Le monde connaît une crise énergétique généralisée et amplifiée par l’aggravation du dérèglement climatique, la forte hausse de la demande énergétique, le manque d’infrastructures et de ressources, ou encore l’invasion de l’Ukraine par la Russie. Face à l’augmentation des prix de l’énergie, le télétravail pourrait représenter une solution pour les entreprises. Mais le bilan énergétique du télétravail ne semble finalement pas si certain et le salarié pourrait à terme retrouver le 100 % présentiel.
Selon une récente étude de l’Adp Research Institute relayée par le journal le Figaro dans un article daté du 21 juillet 2022, 71 % des jeunes de 18 à 24 ans et 65 % des travailleurs européens pensent qu’ils pourraient démissionner si leur entreprise décidait de supprimer le télétravail et de revenir au 100 % présentiel. Les principales raisons évoquées sont la possibilité d’aménager son temps de travail en fonction de ses obligations personnelles mais aussi le gain de temps habituellement perdu dans les trajets domicile-travail.
Concernant le sujet des transports, la baisse de la consommation d’énergie est également un argument de taille. Un second article du Figaro, publié en septembre 2022, rappelle que l’Agence internationale de l’énergie (IEA) a effectivement confirmé le fait que l’instauration d’un seul de jour de télétravail par semaine permet d’économiser 8 500 000 tonnes de pétrole par an, soit une réduction de consommation de pétrole d’environ 170 000 barils par jour. « Dans le cas où le nombre de jours télétravaillés serait porté à trois par semaine, l’économie de pétrole s’établirait à 25 000 tonnes par an. Pour cette raison, l’IEA fait du télétravail l’un des dix points de son plan pour réduire la consommation de pétrole » lit-on encore dans l’article.

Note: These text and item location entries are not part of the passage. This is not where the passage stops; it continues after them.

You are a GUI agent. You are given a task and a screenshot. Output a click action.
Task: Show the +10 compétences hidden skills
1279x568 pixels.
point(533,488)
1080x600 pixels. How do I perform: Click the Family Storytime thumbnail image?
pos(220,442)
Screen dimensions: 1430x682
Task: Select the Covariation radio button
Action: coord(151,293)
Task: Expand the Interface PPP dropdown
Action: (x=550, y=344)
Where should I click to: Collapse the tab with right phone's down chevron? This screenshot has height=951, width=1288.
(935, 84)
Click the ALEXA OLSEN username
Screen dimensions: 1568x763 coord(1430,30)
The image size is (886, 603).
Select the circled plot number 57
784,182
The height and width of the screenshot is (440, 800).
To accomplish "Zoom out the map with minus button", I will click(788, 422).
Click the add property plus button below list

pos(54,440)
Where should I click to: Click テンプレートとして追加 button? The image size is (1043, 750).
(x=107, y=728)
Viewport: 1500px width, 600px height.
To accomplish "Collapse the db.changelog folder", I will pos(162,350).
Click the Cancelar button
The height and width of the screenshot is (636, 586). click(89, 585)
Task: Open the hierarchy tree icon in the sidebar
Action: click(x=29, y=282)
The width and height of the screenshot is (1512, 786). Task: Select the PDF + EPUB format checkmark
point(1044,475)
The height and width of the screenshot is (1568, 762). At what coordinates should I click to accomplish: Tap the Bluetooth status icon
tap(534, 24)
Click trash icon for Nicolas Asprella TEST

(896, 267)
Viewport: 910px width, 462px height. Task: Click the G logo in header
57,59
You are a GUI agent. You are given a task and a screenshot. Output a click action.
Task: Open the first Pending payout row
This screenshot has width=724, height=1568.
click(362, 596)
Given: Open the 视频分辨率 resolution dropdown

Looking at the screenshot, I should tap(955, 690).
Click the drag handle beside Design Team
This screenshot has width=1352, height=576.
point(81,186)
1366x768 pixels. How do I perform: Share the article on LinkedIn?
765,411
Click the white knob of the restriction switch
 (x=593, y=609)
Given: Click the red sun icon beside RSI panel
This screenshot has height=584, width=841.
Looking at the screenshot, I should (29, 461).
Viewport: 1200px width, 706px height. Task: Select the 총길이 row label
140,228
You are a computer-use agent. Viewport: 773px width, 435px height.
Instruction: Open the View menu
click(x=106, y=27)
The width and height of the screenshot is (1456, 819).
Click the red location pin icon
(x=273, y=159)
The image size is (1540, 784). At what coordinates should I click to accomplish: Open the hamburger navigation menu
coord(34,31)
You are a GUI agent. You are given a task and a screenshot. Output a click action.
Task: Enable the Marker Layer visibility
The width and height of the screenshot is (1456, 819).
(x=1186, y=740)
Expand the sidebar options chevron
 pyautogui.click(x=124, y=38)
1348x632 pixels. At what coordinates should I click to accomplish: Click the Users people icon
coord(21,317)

RTE, le gestionnaire du réseau de transport d’électricité français, qui a réalisé une étude sur les futurs énergétiques de la France pour 2050, tient des propos plus nuancés. L’entreprise explique en effet que pour provoquer une baisse de la consommation d’énergie, la mise en place du télétravail doit nécessairement engendrer une baisse de la surface de bureau. « Si un seul étage est vide alors que le reste de l’immeuble est plein, ou même à moitié plein, impossible de couper le chauffage central et donc de réaliser des économies d’énergie significatives », explique l’entreprise au journal le Figaro.
En outre, des chercheurs britanniques s’interrogent sur les nouvelles habitudes de vie extraprofessionnelles que peut indirectement provoquer le télétravail. Ainsi, le gain de temps potentiellement généré peut engendrer de nouvelles activités ou loisirs qui, eux, seront consommateurs d’énergie, parce qu’ils nécessitent par exemple des trajets supplémentaires (comme un départ en week-end). « (Les) conséquences indirectes du télétravail peuvent amenuiser, voire annuler, les économies d’énergie qu’il provoque de façon directe » peut-on ainsi lire dans le Figaro. L’utilisation de la visioconférence pour effectuer les réunions va elle aussi augmenter la note (1g de CO2 par minute). C’est ce que l’Agence de l’environnement et de la maîtrise de l’énergie (Ademe) nomme les « effets de second tour du télétravail qui peuvent amplifier ou a contrario atténuer voire annuler ses bénéfices environnementaux », ajoute le journal, avant de confirmer les propos de Geoffroy Roux de Bézieux, le Président du MEDEF, qui doute de l’efficacité du télétravail sur le plan énergétique.
La journaliste Guillemette Faure dans sa chronique publiée dans le journal Le Monde le 28 septembre 2022 imagine l’entreprise de demain : l’openspace chauffé à 19 degrés, avec électricité à volonté, pourrait vite devenir un lieu hautement plébiscité par les futurs employés touchés de plein fouet par la crise énergétique, qui auront le luxe de travailler sans devoir porter un manteau et la possibilité de se laver les mains à l’eau chaude.
En tout cas, aujourd’hui, certaines entreprises anticipent déjà les premiers obstacles liés au télétravail. « En Grande-Bretagne, où les factures d’énergie ont augmenté de 45 % en un an, les fondateurs des espaces de coworking Spaces et Deskpass ont déjà dit s’attendre à une hausse de la demande de la part de ceux qui ne voudront pas payer, à la place de leur employeur, l’explosion du coût du chauffage de l’appartement dans lequel ils télétravaillaient . » écrit ainsi la journaliste.